ACTIVITY |
Could you say how many lines in the records include "link"? Please give the number by itself.

═══ LISTED RECORDS ═══

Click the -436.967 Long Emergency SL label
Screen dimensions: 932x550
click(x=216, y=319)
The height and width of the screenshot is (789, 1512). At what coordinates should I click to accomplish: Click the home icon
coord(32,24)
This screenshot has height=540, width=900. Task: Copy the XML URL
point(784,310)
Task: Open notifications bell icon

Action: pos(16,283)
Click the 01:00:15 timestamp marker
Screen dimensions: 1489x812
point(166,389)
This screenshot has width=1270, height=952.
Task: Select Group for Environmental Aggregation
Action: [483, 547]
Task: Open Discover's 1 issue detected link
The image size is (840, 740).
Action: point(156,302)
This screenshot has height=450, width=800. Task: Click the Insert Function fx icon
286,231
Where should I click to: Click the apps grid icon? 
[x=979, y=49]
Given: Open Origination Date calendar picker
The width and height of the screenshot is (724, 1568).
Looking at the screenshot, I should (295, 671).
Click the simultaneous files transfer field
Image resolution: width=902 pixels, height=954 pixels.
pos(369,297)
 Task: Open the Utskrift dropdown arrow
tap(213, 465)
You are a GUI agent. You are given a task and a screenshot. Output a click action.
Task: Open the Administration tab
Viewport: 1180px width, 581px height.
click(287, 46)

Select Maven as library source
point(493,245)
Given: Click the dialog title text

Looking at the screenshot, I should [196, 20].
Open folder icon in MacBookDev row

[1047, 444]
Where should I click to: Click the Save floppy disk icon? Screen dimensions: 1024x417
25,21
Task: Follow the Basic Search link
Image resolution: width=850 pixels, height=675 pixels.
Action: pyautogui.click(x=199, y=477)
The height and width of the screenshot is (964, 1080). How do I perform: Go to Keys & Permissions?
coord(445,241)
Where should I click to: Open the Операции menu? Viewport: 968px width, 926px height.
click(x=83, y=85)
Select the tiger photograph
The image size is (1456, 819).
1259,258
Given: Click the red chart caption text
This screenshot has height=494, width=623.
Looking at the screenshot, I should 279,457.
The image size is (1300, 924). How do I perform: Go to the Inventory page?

═══

RESULT FOR THIS EXERCISE |
2